If you want a rainbow, you have to put up with a bit of rain

There is no doubt that emotions are running high in the investment community and indeed, the entire investment world, in the wake of recent market volatility.

We’ve all heard of market bubbles, and many of us know someone who’s been caught in one. Although there are plenty of lessons to be learned from past bubbles, market participants still get sucked in each time a new one comes around. A bubble is only one part of an important phase in markets.

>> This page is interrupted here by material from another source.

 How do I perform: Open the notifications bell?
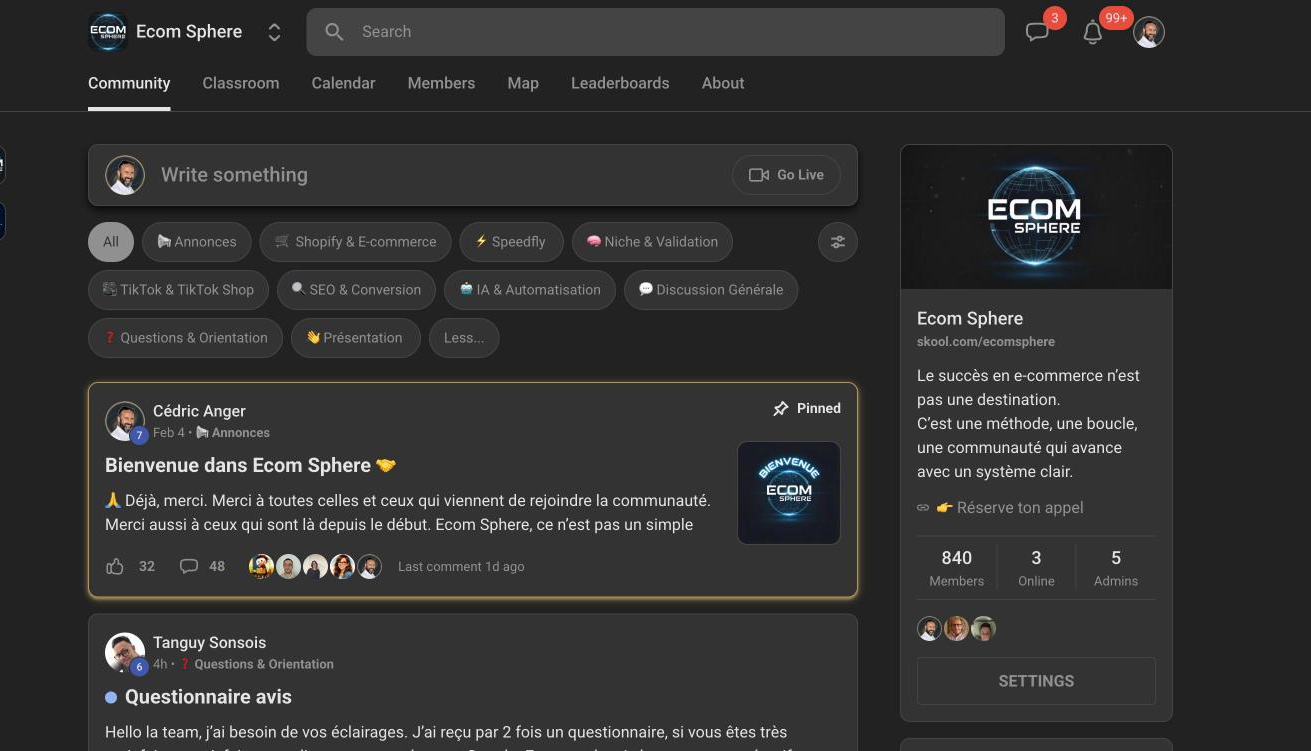coord(1092,33)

I recently booked a holiday away with my family. At the dinner table, and with much excitement, I announced that the holiday was booked and in a few weeks we’d be on our way. I was looking forward to every aspect of the trip, but little did I know my wife had been there before. Regardless of her prior experience, I consulted with my travel agent who advised us on the must-see attractions, sight-seeing spots and experiences. Taking her advice further, when we arrived we jumped on a tour bus with the confidence that the driver had sufficient experience and knowledge to enable him to know exactly where to take us and just how to get there.

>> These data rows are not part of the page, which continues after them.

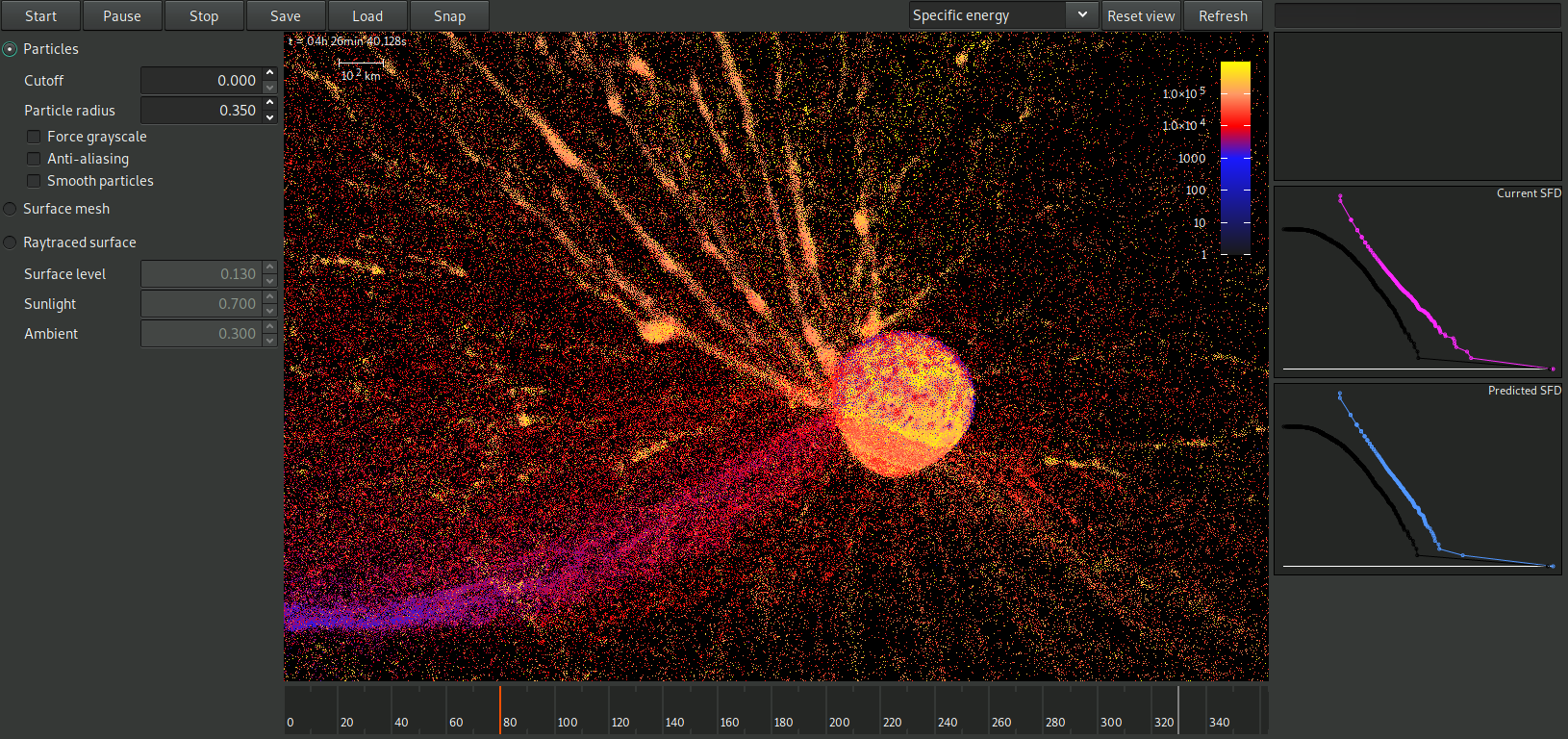
Task: Stop the simulation
Action: [204, 16]
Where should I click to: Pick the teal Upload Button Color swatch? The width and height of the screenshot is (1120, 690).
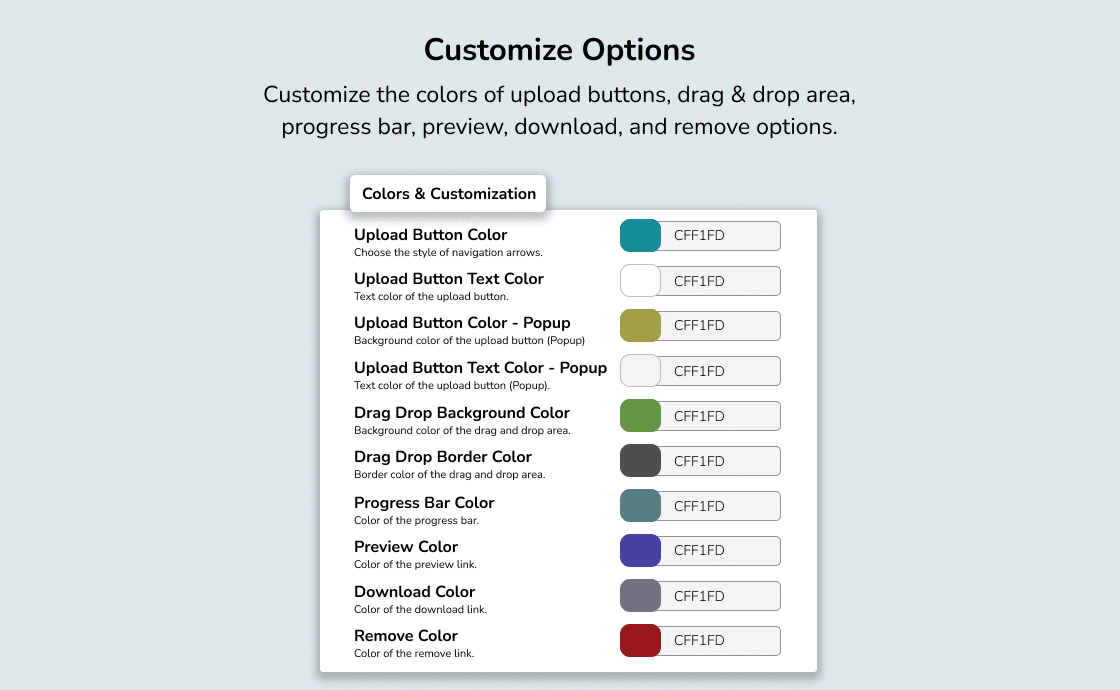click(640, 236)
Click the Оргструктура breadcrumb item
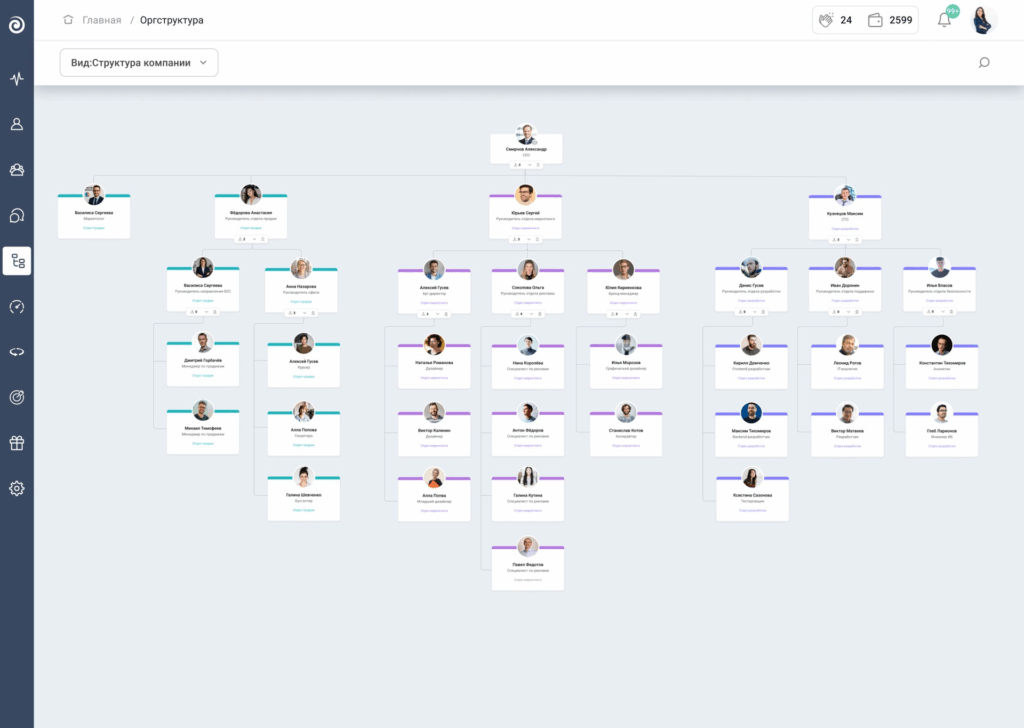Screen dimensions: 1024x728 (x=171, y=20)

If you want to avoid being caught off guard, it is essential to have the correct partners on board who know what the different phases are, who have an understanding of how markets work, and who have a good grasp of technical analysis to help you recognise market cycles. A partner who has been there before and who understands what is needed to ensure that rash decisions are not made. And finally a partner who clearly understands the difference between ‘timing the market’ and ‘time in the market’.

Common investor mistakes you want to avoid are emotional decision making, unsolicited ‘noise’ and trying to time the market. Remember back in the day when your hairdresser told you to buy x stock or y stock because you were guaranteed to make money? Well that’s exactly the kind of noise you want to avoid (no offence to hairdressers specifically!)

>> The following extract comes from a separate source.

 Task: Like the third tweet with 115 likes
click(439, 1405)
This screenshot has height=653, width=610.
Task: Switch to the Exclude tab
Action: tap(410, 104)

Developing a process over many years is what has kept us fresh and relevant. Exercising patience and sticking to this process over the long term is what allows us to obtain consistent returns over time.

On the Octagon bus we have the correct drivers in place. This, together with several co-drivers to assist when times are good as well as when times become more difficult, our process proves that time in the markets with the correct partners is vital to ensure continued success and the achievement of your financial goals.

The solutions are often obvious once you get the questions right”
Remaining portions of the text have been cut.